_WHAT YOU SHOULD DO_: Write out every one of the following items verbatim, with no changes.

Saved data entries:

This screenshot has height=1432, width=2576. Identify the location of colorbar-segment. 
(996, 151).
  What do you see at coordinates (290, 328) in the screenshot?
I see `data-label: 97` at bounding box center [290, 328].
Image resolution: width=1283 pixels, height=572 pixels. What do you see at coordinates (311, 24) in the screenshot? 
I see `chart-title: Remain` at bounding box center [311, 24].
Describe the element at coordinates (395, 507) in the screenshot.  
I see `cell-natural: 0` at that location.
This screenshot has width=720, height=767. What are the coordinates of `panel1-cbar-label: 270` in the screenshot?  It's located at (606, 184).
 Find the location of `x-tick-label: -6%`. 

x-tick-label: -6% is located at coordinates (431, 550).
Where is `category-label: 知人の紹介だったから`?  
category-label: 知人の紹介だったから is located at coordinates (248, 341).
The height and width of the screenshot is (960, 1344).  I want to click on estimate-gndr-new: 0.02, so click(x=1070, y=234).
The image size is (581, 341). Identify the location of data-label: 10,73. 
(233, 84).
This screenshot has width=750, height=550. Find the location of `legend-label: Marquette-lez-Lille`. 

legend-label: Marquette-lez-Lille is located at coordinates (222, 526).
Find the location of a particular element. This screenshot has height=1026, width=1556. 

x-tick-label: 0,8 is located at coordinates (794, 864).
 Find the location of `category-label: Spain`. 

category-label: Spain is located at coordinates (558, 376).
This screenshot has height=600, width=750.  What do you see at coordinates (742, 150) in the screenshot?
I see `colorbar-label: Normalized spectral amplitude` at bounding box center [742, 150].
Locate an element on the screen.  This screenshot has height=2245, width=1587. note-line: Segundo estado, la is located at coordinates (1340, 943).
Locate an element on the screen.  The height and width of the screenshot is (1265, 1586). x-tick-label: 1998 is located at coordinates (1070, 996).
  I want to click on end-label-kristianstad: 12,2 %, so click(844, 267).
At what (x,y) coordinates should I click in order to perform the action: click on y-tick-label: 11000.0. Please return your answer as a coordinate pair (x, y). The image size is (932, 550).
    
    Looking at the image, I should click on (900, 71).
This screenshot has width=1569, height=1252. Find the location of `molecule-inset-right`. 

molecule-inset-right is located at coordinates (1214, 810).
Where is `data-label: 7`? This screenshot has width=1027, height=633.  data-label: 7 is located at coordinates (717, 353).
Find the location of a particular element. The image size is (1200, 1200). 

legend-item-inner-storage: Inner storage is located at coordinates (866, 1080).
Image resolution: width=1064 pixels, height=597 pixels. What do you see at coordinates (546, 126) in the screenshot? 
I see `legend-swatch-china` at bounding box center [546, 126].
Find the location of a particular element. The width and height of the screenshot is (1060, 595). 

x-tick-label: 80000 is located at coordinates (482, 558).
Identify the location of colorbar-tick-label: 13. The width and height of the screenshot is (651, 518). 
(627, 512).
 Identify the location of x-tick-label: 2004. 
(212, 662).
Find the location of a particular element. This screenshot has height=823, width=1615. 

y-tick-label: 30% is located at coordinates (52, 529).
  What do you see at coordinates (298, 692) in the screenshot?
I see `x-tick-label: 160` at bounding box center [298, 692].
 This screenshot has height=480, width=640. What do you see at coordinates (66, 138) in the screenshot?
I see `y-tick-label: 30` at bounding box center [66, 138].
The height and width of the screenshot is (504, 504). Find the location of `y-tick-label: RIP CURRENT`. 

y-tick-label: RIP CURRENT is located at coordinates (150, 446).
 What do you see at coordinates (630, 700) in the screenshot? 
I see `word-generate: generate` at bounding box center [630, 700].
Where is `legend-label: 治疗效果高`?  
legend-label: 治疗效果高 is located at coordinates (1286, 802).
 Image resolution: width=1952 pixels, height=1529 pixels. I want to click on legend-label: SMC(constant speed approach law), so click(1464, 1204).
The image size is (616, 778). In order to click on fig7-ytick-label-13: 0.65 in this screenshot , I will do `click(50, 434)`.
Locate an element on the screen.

_RESULT OF THIS EXERCISE_:
This screenshot has height=1432, width=2576. Identify the location of colorbar-segment. 
(996, 151).
  What do you see at coordinates (290, 328) in the screenshot?
I see `data-label: 97` at bounding box center [290, 328].
Image resolution: width=1283 pixels, height=572 pixels. What do you see at coordinates (311, 24) in the screenshot? 
I see `chart-title: Remain` at bounding box center [311, 24].
Describe the element at coordinates (395, 507) in the screenshot.  
I see `cell-natural: 0` at that location.
This screenshot has width=720, height=767. What are the coordinates of `panel1-cbar-label: 270` in the screenshot?  It's located at (606, 184).
 Find the location of `x-tick-label: -6%`. 

x-tick-label: -6% is located at coordinates (431, 550).
Where is `category-label: 知人の紹介だったから`?  
category-label: 知人の紹介だったから is located at coordinates (248, 341).
The height and width of the screenshot is (960, 1344).  I want to click on estimate-gndr-new: 0.02, so click(x=1070, y=234).
The image size is (581, 341). Identify the location of data-label: 10,73. 
(233, 84).
This screenshot has width=750, height=550. Find the location of `legend-label: Marquette-lez-Lille`. 

legend-label: Marquette-lez-Lille is located at coordinates (222, 526).
Find the location of a particular element. This screenshot has height=1026, width=1556. 

x-tick-label: 0,8 is located at coordinates (794, 864).
 Find the location of `category-label: Spain`. 

category-label: Spain is located at coordinates (558, 376).
This screenshot has height=600, width=750.  What do you see at coordinates (742, 150) in the screenshot?
I see `colorbar-label: Normalized spectral amplitude` at bounding box center [742, 150].
Locate an element on the screen.  This screenshot has height=2245, width=1587. note-line: Segundo estado, la is located at coordinates (1340, 943).
Locate an element on the screen.  The height and width of the screenshot is (1265, 1586). x-tick-label: 1998 is located at coordinates (1070, 996).
  I want to click on end-label-kristianstad: 12,2 %, so click(844, 267).
At what (x,y) coordinates should I click in order to perform the action: click on y-tick-label: 11000.0. Please return your answer as a coordinate pair (x, y). The image size is (932, 550).
    
    Looking at the image, I should click on (900, 71).
This screenshot has width=1569, height=1252. Find the location of `molecule-inset-right`. 

molecule-inset-right is located at coordinates (1214, 810).
Where is `data-label: 7`? This screenshot has width=1027, height=633.  data-label: 7 is located at coordinates (717, 353).
Find the location of a particular element. The image size is (1200, 1200). 

legend-item-inner-storage: Inner storage is located at coordinates (866, 1080).
Image resolution: width=1064 pixels, height=597 pixels. What do you see at coordinates (546, 126) in the screenshot? 
I see `legend-swatch-china` at bounding box center [546, 126].
Find the location of a particular element. The width and height of the screenshot is (1060, 595). 

x-tick-label: 80000 is located at coordinates (482, 558).
Identify the location of colorbar-tick-label: 13. The width and height of the screenshot is (651, 518). 
(627, 512).
 Identify the location of x-tick-label: 2004. 
(212, 662).
Find the location of a particular element. This screenshot has height=823, width=1615. 

y-tick-label: 30% is located at coordinates (52, 529).
  What do you see at coordinates (298, 692) in the screenshot?
I see `x-tick-label: 160` at bounding box center [298, 692].
 This screenshot has height=480, width=640. What do you see at coordinates (66, 138) in the screenshot?
I see `y-tick-label: 30` at bounding box center [66, 138].
The height and width of the screenshot is (504, 504). Find the location of `y-tick-label: RIP CURRENT`. 

y-tick-label: RIP CURRENT is located at coordinates (150, 446).
 What do you see at coordinates (630, 700) in the screenshot? 
I see `word-generate: generate` at bounding box center [630, 700].
Where is `legend-label: 治疗效果高`?  
legend-label: 治疗效果高 is located at coordinates (1286, 802).
 Image resolution: width=1952 pixels, height=1529 pixels. I want to click on legend-label: SMC(constant speed approach law), so click(1464, 1204).
The image size is (616, 778). In order to click on fig7-ytick-label-13: 0.65 in this screenshot , I will do `click(50, 434)`.
Locate an element on the screen.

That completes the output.